**CONSEGNA 1**.
Rispondi alle seguenti domande sul brano dedicato alle tattiche difensive nel calcio:
(a) Chi inventò il Sistema?
(b) Di quale nazionalità era Karl Rappan?
(c) In quale anno Rappan applicò la sua idea alla guida del Servette?

**BRANO**.
· · · ·

Il Sistema inventato da Herbert Chapman era nato dalla necessità di contrastare la nuova regola del fuorigioco che metteva in inferiorità numerica i reparti difensivi rispetto a quelli offensivi.
Da sempre nel calcio si sono inventate variazioni alle regole che potessero favorire il maggior numero di segnature, considerate l’essenza del gioco del calcio, da sempre gli allenatori, i pensatori di questo gioco, hanno cercato a loro volta tattiche per ovviare a questa situazione.
Quasi un gioco a rimpiattino, un cane che si morde la coda.
In genere queste tattiche, difensive al limite dell’ostruzionismo, sono trovate, e messe in atto fino all’esasperazione, in quelle squadre cosiddette “povere”, che non possono vantare grossa caratura tecnica, e allora si devono arrangiare con la tattica.
Una di queste, particolarmente sviluppata e applicata proprio in Italia, è stata il “catenaccio”.
Prima, però, che assumesse il rango di status vero e proprio, fino a diventare un’etichetta del nostro football, che ancora ci identifica all’estero soprattutto a guisa di scherno, esso ebbe naturalmente un’origine, e non fu nel Bel Paese.
Karl Rappan era un allenatore austriaco che aveva avuto una buona carriera da centrocampista, diventando un tecnico di buon livello, tra i rappresentanti della grande scuola tecnica mittel-europea che aveva il suo massimo rappresentante in Hugo Meisl.
Rappan era uno studioso, poco incline a voli pindarici quanto abile nell’organizzazione e disciplina della sua squadra, la sua idea in pratica esasperava quella di Chapman: dietro ai tre difensori previsti dal Sistema egli spostò un centrocampista, che si muoveva alle loro spalle in orizzontale, su tutto il fronte difensivo, dando l’idea di un chiavistello che chiudeva le falle dei compagni.
Era nato il “verrou”, era nato il libero.
Rappan applicò questa sua idea già nel 1932, quando era alla guida del Servette, ma fu come selezionatore della nazionale svizzera che raggiunse i più alti risultati, qualificando gli elvetici per tre edizioni dei mondiali (1938 in Francia, 1954 in Svizzera, 1962 in Cile), arrivando ai quarti nei mondiali casalinghi che fecero registrare l’eliminazione azzurra proprio per mano loro.

· · · ·

**DATI FORNITI**.
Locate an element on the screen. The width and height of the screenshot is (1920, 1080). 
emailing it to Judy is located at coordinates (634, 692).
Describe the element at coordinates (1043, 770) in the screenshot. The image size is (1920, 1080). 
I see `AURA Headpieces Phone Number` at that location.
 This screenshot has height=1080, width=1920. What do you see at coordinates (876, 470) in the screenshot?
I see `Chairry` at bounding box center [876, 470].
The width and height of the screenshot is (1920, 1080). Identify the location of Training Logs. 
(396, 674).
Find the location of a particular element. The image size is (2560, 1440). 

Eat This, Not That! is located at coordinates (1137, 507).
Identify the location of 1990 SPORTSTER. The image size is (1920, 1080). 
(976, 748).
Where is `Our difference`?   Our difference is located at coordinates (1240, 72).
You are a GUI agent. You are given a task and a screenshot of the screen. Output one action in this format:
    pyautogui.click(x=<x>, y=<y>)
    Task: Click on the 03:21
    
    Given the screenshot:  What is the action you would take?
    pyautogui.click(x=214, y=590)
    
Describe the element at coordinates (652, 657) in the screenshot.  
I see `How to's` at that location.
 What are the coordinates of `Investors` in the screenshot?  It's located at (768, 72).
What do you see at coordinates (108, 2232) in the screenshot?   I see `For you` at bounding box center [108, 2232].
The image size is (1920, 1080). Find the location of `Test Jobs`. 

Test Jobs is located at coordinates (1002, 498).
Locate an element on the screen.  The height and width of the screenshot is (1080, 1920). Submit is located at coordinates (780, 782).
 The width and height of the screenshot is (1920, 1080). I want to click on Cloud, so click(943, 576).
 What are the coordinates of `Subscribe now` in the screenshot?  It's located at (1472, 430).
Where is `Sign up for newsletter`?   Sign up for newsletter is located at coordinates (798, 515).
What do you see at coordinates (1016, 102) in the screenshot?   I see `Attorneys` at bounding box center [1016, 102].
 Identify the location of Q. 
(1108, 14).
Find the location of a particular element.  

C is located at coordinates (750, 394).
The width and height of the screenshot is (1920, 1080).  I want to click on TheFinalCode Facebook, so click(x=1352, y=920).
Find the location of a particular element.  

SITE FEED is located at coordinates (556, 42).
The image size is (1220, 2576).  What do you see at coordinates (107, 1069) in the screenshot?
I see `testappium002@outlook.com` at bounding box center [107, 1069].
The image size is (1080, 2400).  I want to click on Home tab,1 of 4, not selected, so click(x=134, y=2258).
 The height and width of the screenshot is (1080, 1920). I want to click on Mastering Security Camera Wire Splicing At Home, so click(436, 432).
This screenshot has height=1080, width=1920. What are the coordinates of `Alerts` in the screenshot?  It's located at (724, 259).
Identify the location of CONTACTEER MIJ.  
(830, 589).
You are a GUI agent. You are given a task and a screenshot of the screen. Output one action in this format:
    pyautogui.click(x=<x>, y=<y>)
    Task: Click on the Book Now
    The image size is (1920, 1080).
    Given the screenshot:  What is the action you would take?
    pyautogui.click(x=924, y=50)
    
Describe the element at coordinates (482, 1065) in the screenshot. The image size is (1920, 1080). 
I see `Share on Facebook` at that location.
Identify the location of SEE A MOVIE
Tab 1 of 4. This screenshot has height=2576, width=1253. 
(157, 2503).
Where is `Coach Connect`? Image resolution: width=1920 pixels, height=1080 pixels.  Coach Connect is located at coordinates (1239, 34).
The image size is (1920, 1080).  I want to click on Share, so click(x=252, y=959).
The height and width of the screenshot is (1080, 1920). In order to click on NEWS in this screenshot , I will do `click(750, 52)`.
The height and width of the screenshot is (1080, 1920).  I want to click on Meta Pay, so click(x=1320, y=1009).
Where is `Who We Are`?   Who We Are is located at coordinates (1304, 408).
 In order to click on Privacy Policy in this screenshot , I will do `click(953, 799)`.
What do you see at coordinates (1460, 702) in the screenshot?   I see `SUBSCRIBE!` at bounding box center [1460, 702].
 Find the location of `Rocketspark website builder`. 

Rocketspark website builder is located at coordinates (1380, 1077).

· · · ·

**CONSEGNA 2**. Riproduci le righe dei record comprese tra quella che contiene "Describe the element at coordinates (482, 1065)" e quella che contiene "In order to click on Privacy", entrambe incluse.

**RISPOSTA 1**.
(a) Herbert Chapman.
(b) Austriaca.
(c) Nel 1932.

**RISPOSTA 2**.
Describe the element at coordinates (482, 1065) in the screenshot. The image size is (1920, 1080). 
I see `Share on Facebook` at that location.
Identify the location of SEE A MOVIE
Tab 1 of 4. This screenshot has height=2576, width=1253. 
(157, 2503).
Where is `Coach Connect`? Image resolution: width=1920 pixels, height=1080 pixels.  Coach Connect is located at coordinates (1239, 34).
The image size is (1920, 1080).  I want to click on Share, so click(x=252, y=959).
The height and width of the screenshot is (1080, 1920). In order to click on NEWS in this screenshot , I will do `click(750, 52)`.
The height and width of the screenshot is (1080, 1920).  I want to click on Meta Pay, so click(x=1320, y=1009).
Where is `Who We Are`?   Who We Are is located at coordinates (1304, 408).
 In order to click on Privacy Policy in this screenshot , I will do `click(953, 799)`.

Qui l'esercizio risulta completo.